Il drammatico racconto di Mark Antony Samson, reo confesso del femminicidio Ilaria Sula, la sua ex fidanzata. I dettagli svelati.
Il caso del femminicidio di Ilaria Sula è tornato a far parlare. In particolare dopo il racconto drammatico e a tratti agghiacciante del suo killer, l’ex fidanzato e reo confesso, Mark Antony Samson. Il ragazzo, davanti alla terza Corte d’Assise di Roma nell’aula bunker di Rebibbia, ha fornito dettagli in merito a quanto accaduto cercando di motivare il terribile gesto compiuto contro la povera ragazza, uccisa nel marzo 2025.

Femminicidio Ilaria Sula: Samson e i dettagli del delitto
Davanti alla terza Corte d’Assise di Roma, nell’aula bunker di Rebibbia, Mark Antony Samson, reo confesso per il femminicidio Ilaria Sula, ha raccontato la sua verità fornendo un racconto dettagliato del delitto commesso ma anche cercando di spiegare i motivi del suo folle gesto. Prima di dare inizio a tutto questo, però, una premessa. Samson ha ammesso di aver mentito in passato per proteggere la madre, Nors Manlapaz, già condannata a due anni per occultamento di cadavere.
Successivamente, ecco la parte più dura da comprendere: l’uccisione della giovane. “Mi ricordo che la pugnalai con la mano sinistra, nella zona sinistra del collo”, ha detto. “Non era un urlo, era come se qualcuno la spaventasse. Non so se fosse cosciente o meno”, ha aggiunto ancora raccontando le fasi dell’omicidio commesso.
La gelosia e gli altri dettagli
Samson ha spiegato di non ricordare “quante volte l’ho colpita sul volto, sicuramente più di due. L’ho colpita con dei pugni, e Ilaria era in piedi. Poi Ilaria è caduta. Ricordo che a quel punto la pugnalai con la mano sinistra nella zona sinistra del suo collo”. Il killer ha cercato di giustificare quanto commesso con la gelosia: “Se vuoi capire se ami qualcuno, non ti metti su un sito di incontri”.
E sulla mattina del femminicidio, Samson ha aggiunto: “È come se mi fosse sceso un velo sugli occhi“. Le parole del killer sono state ascoltate dai genitori della povera Ilaria, presenti in Aula. La madre della vittima è stata colta da un lieve malore durante il racconto dei dettagli più crudi ed è dovuta uscire per alcuni minuti.

Dati forniti ::
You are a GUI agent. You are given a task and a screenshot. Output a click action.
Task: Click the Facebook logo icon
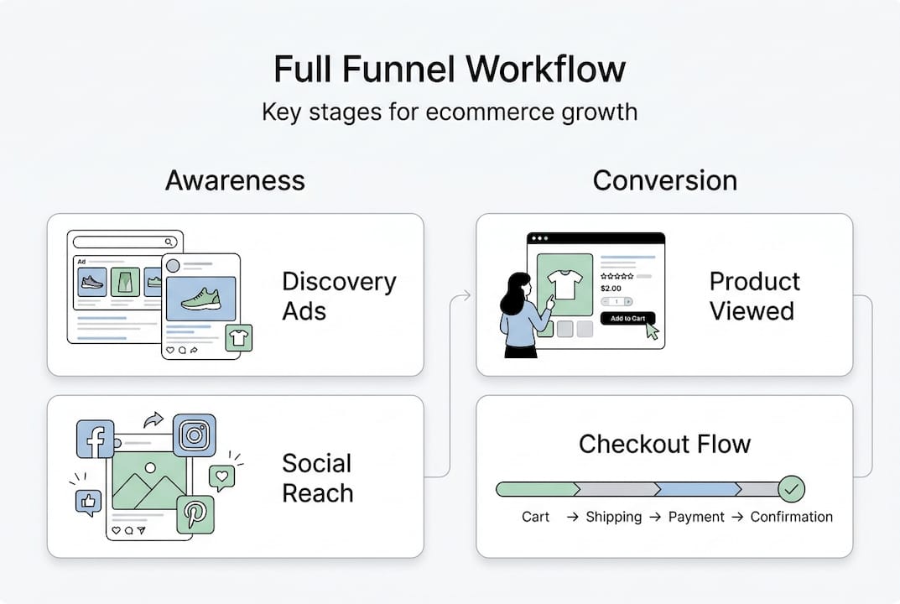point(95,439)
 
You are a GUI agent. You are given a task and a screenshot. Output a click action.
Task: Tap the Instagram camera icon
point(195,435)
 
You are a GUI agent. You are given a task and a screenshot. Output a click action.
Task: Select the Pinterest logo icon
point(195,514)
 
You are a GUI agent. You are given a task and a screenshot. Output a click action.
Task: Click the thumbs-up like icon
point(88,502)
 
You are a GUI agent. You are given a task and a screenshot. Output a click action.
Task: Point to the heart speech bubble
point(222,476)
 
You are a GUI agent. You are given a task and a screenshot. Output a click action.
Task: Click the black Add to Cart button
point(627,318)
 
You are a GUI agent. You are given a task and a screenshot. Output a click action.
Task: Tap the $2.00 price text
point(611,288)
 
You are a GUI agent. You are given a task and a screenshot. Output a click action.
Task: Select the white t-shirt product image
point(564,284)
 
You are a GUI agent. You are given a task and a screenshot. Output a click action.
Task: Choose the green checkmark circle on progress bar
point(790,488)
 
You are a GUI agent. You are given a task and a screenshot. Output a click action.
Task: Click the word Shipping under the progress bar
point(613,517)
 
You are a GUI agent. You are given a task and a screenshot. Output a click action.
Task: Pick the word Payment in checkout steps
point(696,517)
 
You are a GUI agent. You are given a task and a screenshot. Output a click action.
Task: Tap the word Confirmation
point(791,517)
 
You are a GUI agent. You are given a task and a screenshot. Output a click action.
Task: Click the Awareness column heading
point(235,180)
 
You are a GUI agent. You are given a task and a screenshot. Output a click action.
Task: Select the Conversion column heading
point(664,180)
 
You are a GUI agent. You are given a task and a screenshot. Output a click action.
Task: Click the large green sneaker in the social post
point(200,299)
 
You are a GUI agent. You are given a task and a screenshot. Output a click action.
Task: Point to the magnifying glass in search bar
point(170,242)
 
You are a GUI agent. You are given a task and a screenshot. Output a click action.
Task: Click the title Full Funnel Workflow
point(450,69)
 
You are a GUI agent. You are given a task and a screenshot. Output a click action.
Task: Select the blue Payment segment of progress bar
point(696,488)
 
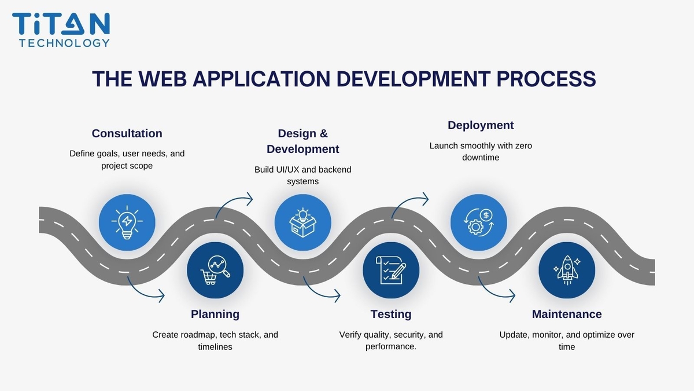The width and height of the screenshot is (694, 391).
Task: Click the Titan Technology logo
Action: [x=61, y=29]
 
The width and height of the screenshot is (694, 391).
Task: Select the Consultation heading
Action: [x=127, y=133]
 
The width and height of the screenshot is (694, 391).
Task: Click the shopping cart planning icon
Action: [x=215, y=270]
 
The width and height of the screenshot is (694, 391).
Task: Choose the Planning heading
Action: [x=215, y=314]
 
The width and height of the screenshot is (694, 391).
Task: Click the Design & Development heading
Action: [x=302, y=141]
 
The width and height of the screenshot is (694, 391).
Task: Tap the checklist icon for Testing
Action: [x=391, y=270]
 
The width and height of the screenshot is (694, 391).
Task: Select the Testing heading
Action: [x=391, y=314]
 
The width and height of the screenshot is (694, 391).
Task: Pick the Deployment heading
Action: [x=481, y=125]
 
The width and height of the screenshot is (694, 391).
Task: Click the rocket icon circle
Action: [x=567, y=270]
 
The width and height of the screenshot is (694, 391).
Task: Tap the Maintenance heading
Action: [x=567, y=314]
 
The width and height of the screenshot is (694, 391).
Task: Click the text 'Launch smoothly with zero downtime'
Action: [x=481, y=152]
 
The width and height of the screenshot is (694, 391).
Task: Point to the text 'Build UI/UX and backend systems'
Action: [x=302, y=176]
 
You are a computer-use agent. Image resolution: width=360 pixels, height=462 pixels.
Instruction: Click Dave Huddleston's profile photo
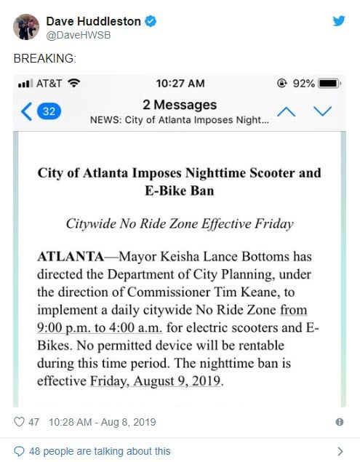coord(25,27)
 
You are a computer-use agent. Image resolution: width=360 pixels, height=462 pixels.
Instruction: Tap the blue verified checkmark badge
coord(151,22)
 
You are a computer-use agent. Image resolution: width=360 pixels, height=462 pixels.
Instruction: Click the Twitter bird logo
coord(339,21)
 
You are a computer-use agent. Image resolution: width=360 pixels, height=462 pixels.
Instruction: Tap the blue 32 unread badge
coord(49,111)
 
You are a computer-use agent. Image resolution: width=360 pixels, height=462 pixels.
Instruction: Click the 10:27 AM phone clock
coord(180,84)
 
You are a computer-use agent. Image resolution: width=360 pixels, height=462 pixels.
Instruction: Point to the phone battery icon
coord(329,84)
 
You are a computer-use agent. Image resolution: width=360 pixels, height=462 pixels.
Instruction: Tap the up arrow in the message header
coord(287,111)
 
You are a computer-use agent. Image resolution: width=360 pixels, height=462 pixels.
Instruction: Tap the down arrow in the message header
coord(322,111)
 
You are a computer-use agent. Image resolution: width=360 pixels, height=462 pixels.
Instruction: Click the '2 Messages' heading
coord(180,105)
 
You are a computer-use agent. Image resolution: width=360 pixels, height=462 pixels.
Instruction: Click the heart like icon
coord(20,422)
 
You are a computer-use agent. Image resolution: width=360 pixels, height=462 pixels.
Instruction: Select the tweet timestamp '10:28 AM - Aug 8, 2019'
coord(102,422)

Consegna :: Ricopia per intero l'articolo sul femminicidio di Ilaria Sula riportato sopra, senza cambiare nulla.

Risposta ::
Il drammatico racconto di Mark Antony Samson, reo confesso del femminicidio Ilaria Sula, la sua ex fidanzata. I dettagli svelati.
Il caso del femminicidio di Ilaria Sula è tornato a far parlare. In particolare dopo il racconto drammatico e a tratti agghiacciante del suo killer, l’ex fidanzato e reo confesso, Mark Antony Samson. Il ragazzo, davanti alla terza Corte d’Assise di Roma nell’aula bunker di Rebibbia, ha fornito dettagli in merito a quanto accaduto cercando di motivare il terribile gesto compiuto contro la povera ragazza, uccisa nel marzo 2025.

Femminicidio Ilaria Sula: Samson e i dettagli del delitto
Davanti alla terza Corte d’Assise di Roma, nell’aula bunker di Rebibbia, Mark Antony Samson, reo confesso per il femminicidio Ilaria Sula, ha raccontato la sua verità fornendo un racconto dettagliato del delitto commesso ma anche cercando di spiegare i motivi del suo folle gesto. Prima di dare inizio a tutto questo, però, una premessa. Samson ha ammesso di aver mentito in passato per proteggere la madre, Nors Manlapaz, già condannata a due anni per occultamento di cadavere.
Successivamente, ecco la parte più dura da comprendere: l’uccisione della giovane. “Mi ricordo che la pugnalai con la mano sinistra, nella zona sinistra del collo”, ha detto. “Non era un urlo, era come se qualcuno la spaventasse. Non so se fosse cosciente o meno”, ha aggiunto ancora raccontando le fasi dell’omicidio commesso.
La gelosia e gli altri dettagli
Samson ha spiegato di non ricordare “quante volte l’ho colpita sul volto, sicuramente più di due. L’ho colpita con dei pugni, e Ilaria era in piedi. Poi Ilaria è caduta. Ricordo che a quel punto la pugnalai con la mano sinistra nella zona sinistra del suo collo”. Il killer ha cercato di giustificare quanto commesso con la gelosia: “Se vuoi capire se ami qualcuno, non ti metti su un sito di incontri”.
E sulla mattina del femminicidio, Samson ha aggiunto: “È come se mi fosse sceso un velo sugli occhi“. Le parole del killer sono state ascoltate dai genitori della povera Ilaria, presenti in Aula. La madre della vittima è stata colta da un lieve malore durante il racconto dei dettagli più crudi ed è dovuta uscire per alcuni minuti.